How To Create A Social Identity And Not A Social Reputation

By Charlotte Gibson on October 17, 2013

Recently, I discovered that there is a fine line between being the life of the party and “that” girl or boy. As a senior, I feel like I should have fully comprehended this division early on in my college career. However, I was never fully aware of this division until I was old enough to go out to the bars and clubs in my college town and observed myself, my friends, and my peers in multiple different social, college settings.  Despite my lack of partying these days, I now understand why it is important to be a socialite (or life of the party for lack of better words) than being deemed “that” girl or boy with a reputation worse than Miley Cyrus’s VMA performance.

Whether at a house party or a local college bar, people are judging you, but most importantly you will be judging yourself the next day (and maybe a few more days after that). So why not use this “judgment” to your advantage and showcase yourself in the best light possible? In order to cross this line between social identity and social reputation, there are a few simple and underrated steps that could be crucial to defining yourself in college. Just remember that each step is not a commandment or rule but a mere suggestion that is the result of observing and researching myself, my friends, and my peers in social settings throughout my time in college.

1) Go Out With The Right Group Of People

In order to have a great night, you have to surround yourself with the right group of people. In many cases, those people are your friends that you trust and enjoy being around. As a result, when you are surrounded with the right kinds of people catered to your needs and desires, your weekends will make for a much more enjoyable and carefree time. Not to mention, a night with friends is a surefire way to create everlasting college memories that are irreplaceable.

2) Don’t Feel Pressured To Drink

Since we were old enough to stay out past 11pm, we have been told to avoid “peer pressure” and learn how to say “no.” And yet, even after all of those lectures and rants from our parents, teachers, guardians, etc., we still get stuck in situations that can become “pressured” in a matter of seconds. It could be as simple as feeling like you will be left out if you don’t play the drinking game or take the tequila shot at the bar, but in the end, the only person that knows your drinking limits is yourself, and you are the only person that can say no and listen. In a social setting, it can be easy to feel swayed to have one more drink with friends before calling it a night, but sometimes that last drink can be your lasting impression and in many cases, that lasting impression is the only impression that sticks. By avoiding peer pressure, you are avoiding regret, bad reputations, and self-guilt.
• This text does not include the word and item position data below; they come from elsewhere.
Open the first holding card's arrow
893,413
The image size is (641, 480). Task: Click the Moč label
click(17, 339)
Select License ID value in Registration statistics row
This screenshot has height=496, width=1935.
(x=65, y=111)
But most importantly, you are becoming your own person and not following everyone else just because of the “buzz” that it will cause.

3) Stay With Your Friends

It’s the end of the night and you are drifting between staying out with the new group of people you met or going home with your friends – we have all been in this situation and it can be the most difficult decision of the night. However, it doesn’t have to be! Just like avoiding peer pressure, you can avoid leaving your friends by simply staying with your friends. If the people that you just met are really that cool, they will still be cool the next day or weekend. So the simplest solution is to get their numbers and make the connections and then say goodnight and leave with your friends. By doing so, you avoid bad decisions that could come with leaving people you know and trust for people who are ultimately complete strangers.

4) Know When To Call It Quits

This step will be easy if you know how to follow steps number two and three. My mom and grandma always said nothing good happens after 2am. Now I know that sounds like a bizarre mom/grandma quote, but both knew what they were talking about and we should all take note.  Sometimes by the end of the night, it is easy to feel like if you go home you will miss out on more fun and you will just go back to a lonely bed with no friends. However, that is not the case at all. Knowing when to leave a party, bar, or club is a crucial step in categorizing yourself as the life of the party or “that” person who never leaves without regretting it. The longer you linger, the longer people will judge you, and in many cases, the judgment only gets worse after 2am.

5) Be Yourself

Above all, in order to create your own “social” identity in college, you must be yourself! No matter if you are at a house party or bar, being yourself is the most important step in ANY college setting. Steps 1-4 categorize how you should act in a social, college setting; however, this step outlines how you should act in any setting so that you are always being judged honestly and truthfully by yourself and others. Whether you have always wanted to be the “socialite” or you are happy being “that” girl or boy, being yourself is the key to being happy with your social life in college. Every weekend may present a different obstacle or social challenge, but as long as you are yourself, you can be assured that you will be happy when it is all said and done.